▶ **THE PROBLEM**: Exact copy, pictures excluded: please retype every record below.

[Saved data entries]
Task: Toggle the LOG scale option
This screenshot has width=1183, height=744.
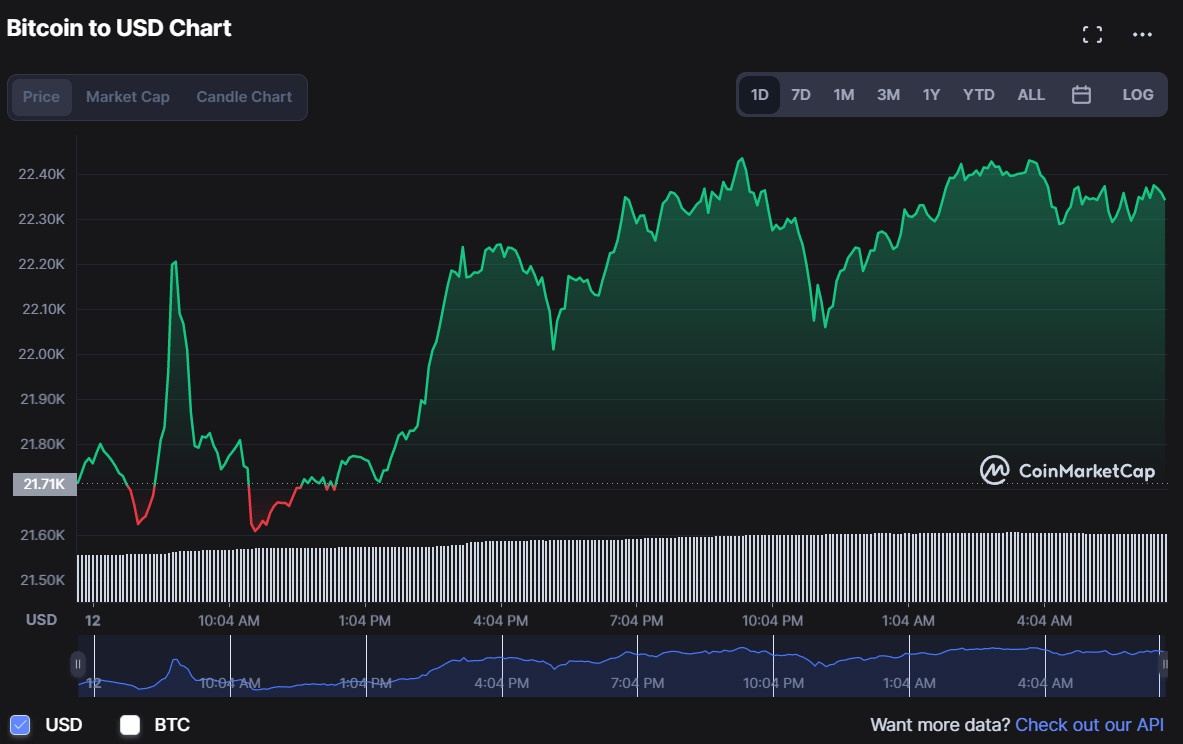Action: coord(1138,95)
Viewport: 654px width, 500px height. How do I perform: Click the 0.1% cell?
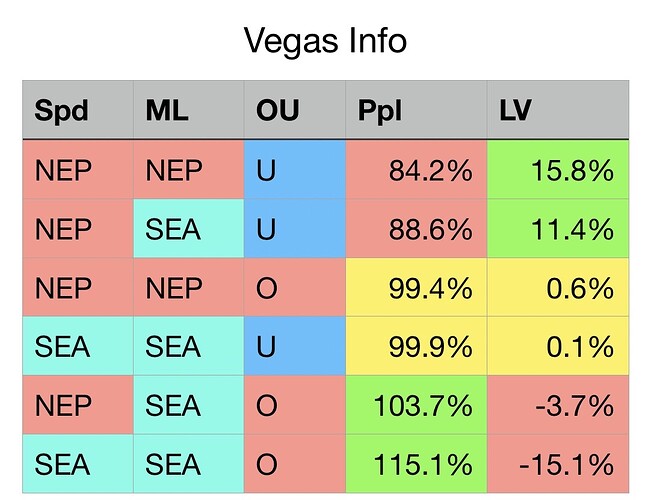tap(557, 346)
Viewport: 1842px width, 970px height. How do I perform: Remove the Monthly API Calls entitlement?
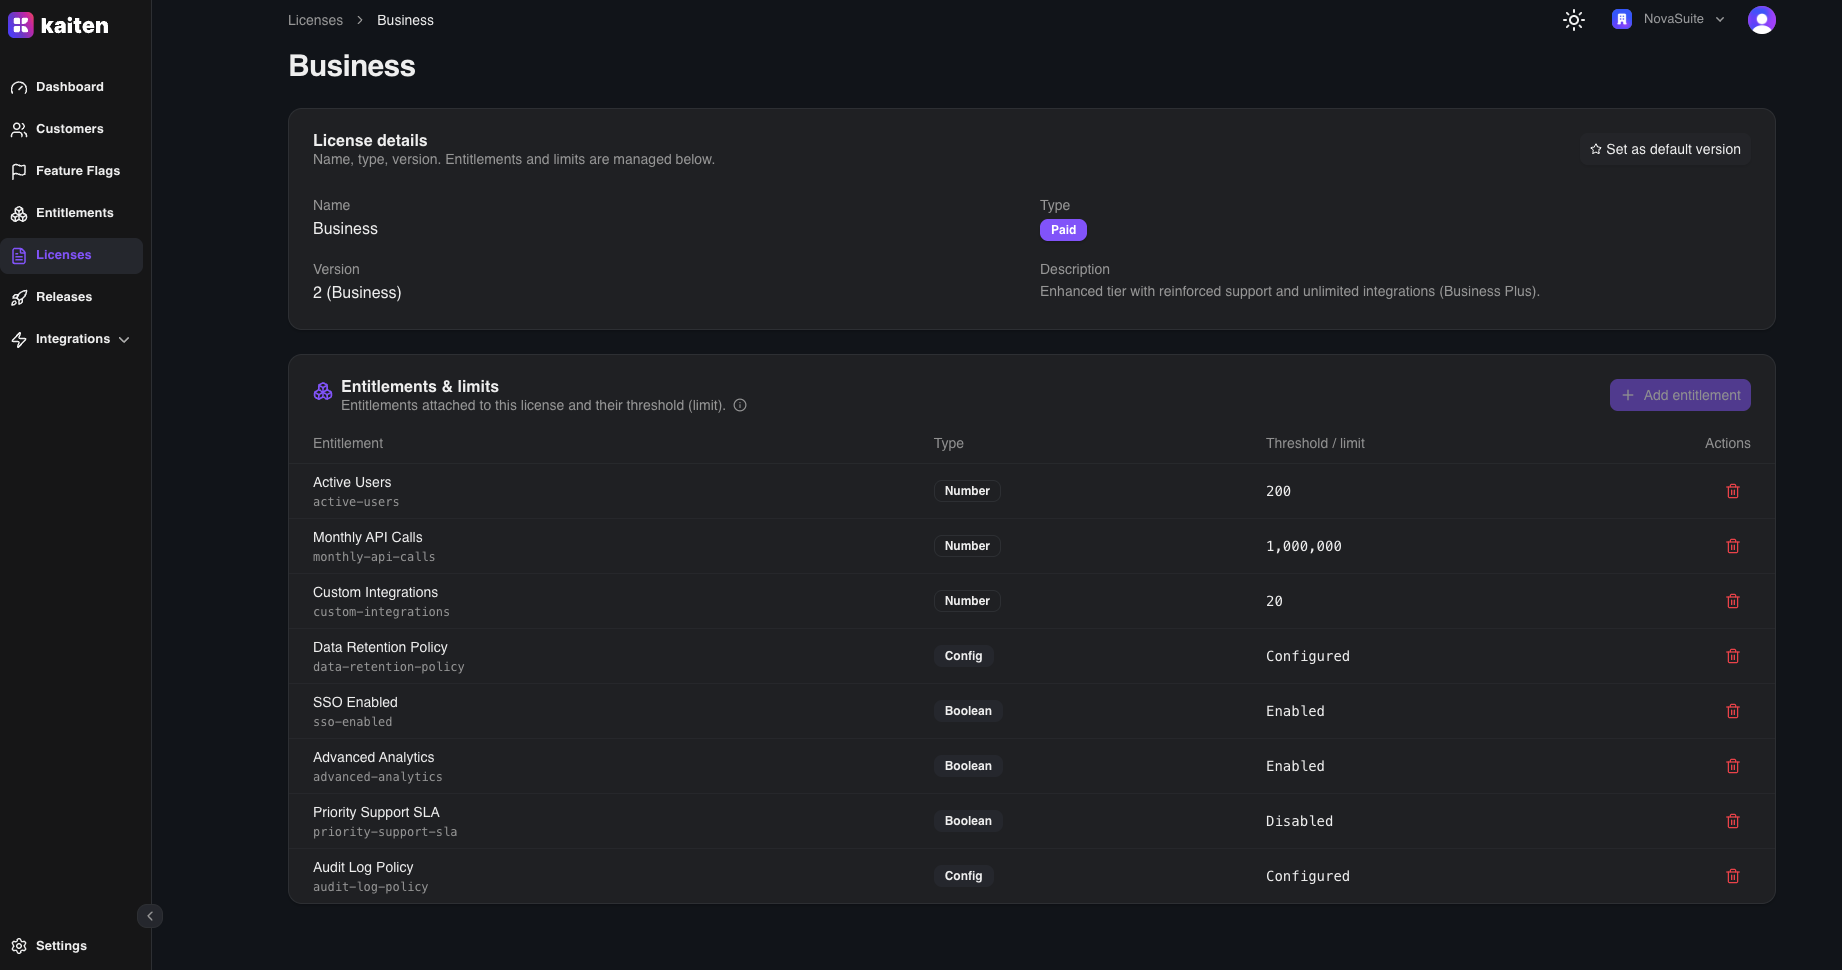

▶ **EXERCISE OUTPUT**:
Task: Toggle the LOG scale option
This screenshot has width=1183, height=744.
Action: coord(1138,95)
Viewport: 654px width, 500px height. How do I perform: Click the 0.1% cell?
tap(557, 346)
Viewport: 1842px width, 970px height. How do I perform: Remove the Monthly API Calls entitlement?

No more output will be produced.